By Caitlin Augustin, PhD, Vice President, Product & Programs, DataKind
Insights from a Complete College America NEXT panel on how common data models – and shared data infrastructure – can unlock better outcomes for students. At DataKind, we see every day how much possibility is trapped behind fragmented systems. This conversation explored not just the technical challenge, but the opportunity: building the data foundation needed for more students to thrive.
A public-good common data model can turn fragmented student records into a holistic foundation – making GenAI both useful and safe in higher education.
On any given day, higher education staff might hop between dozens of systems just to understand how students are doing. A learner’s story lives in a Student Information System (SIS), a Learning Management System (LMS), a CRM platform used for outreach, financial aid platforms, degree audit tools, and a growing list of edtech apps. Staff do heroic work to stitch those fragments into something actionable – but too often they’re asked to intervene with only the “tip of the iceberg” visible.
It’s a question we hear often in conversations with colleges – and one we explored deeply in our recent session at Complete College America’s NEXT Conference: what becomes possible if our data systems truly talk to each other?
Panel Speakers
Our panel brought together leaders working across the ecosystem:
- Sonia Jindal, Program Officer, Gates Foundation
- John Harnisher, PhD, Head of Education Research DataKind
- Nick Walsh, Principal & Technical Lead, DataKind
- And me, representing DataKind’s work building public-good data infrastructure for higher education

Photo of panel speakers: John Harnisher, Nick Walsh, Caitlin Augustin, Sonia Jindal
The interoperability problem isn’t new. The urgency is.
For more than two decades, education has developed standardized data models – Common Education Data Standards (SEDS), IMS Global standards (IMS), Ed-Fi (widely used in K-12), and others – to support interoperability across systems and institutions. The vision is right. Adoption is uneven.
From our discussion, we heard three major reasons why:
- Local variation even with standards. Custom fields accumulate, definitions drift, and the “common” model becomes many dialects.
- Standards without usable tooling. A model in a PDF doesn’t help campuses wrestling with Extract-Transform-Load (ETL) pipelines and reporting deadlines. Adoption becomes a heavyweight lift for already-stretched data teams.
- A public-goods challenge. Everyone benefits from shared infrastructure, but no single actor is naturally incentivized to steward it long-term.
So why does this moment demand action? Because the costs of fragmentation are growing – and the opportunity for shared progress has never been greater. Every new digital tool adds another stream – and another silo unless we integrate effectively.
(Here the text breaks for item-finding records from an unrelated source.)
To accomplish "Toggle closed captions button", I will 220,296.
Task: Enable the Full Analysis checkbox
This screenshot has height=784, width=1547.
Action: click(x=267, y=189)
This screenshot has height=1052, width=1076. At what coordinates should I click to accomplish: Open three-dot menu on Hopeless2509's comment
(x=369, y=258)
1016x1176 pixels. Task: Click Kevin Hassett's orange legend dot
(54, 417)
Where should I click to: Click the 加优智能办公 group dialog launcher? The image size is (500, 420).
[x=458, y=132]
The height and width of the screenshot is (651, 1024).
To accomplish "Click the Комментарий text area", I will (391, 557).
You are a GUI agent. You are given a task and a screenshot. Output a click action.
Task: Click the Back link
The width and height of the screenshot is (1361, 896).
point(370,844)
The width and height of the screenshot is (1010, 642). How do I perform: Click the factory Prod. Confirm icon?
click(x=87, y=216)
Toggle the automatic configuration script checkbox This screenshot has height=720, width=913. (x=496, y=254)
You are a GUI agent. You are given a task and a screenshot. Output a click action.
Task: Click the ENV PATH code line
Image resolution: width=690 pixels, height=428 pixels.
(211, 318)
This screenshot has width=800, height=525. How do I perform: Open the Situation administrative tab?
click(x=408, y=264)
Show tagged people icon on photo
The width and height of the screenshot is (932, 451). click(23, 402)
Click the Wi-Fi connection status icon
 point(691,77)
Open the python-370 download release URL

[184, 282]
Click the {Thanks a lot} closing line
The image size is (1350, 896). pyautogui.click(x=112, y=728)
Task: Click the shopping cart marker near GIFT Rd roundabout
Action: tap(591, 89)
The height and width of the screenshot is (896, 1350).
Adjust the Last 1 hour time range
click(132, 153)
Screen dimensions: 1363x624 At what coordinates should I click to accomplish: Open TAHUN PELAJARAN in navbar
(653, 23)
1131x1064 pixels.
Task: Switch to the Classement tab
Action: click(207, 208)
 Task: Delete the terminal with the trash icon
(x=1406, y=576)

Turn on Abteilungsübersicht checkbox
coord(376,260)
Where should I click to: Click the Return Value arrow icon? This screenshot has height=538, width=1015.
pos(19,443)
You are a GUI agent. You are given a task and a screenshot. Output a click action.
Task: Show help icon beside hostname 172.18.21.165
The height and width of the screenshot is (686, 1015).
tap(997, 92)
At the same time, GenAI creates a rare window to make interoperability less manual, more scalable, and more flexible than ever.
Based on what we’ve learned at DataKind, a shared model doesn’t just tidy up data pipelines – it expands what people on the ground can actually do. If a student stops out, re-enrolls, switches modalities, or stacks credentials, we should be able to see that in one place. Today, that’s rarely the case.
What a common data model can unlock
A common data model provides a consistent way to represent and interpret student data across systems and institutions. When it works, it changes what’s practical.
- Stronger insights. Instead of piecemeal retention dashboards built on partial records, institutions can generate deeper, more consistent insights about who students are, how they’re engaging, and what support they need.
- Visibility into the whole learner. Interoperable data surfaces transfer pathways, stop-outs, credential stacking, and re-entry across the P-20 continuum – exactly where students’ journeys often get lost today.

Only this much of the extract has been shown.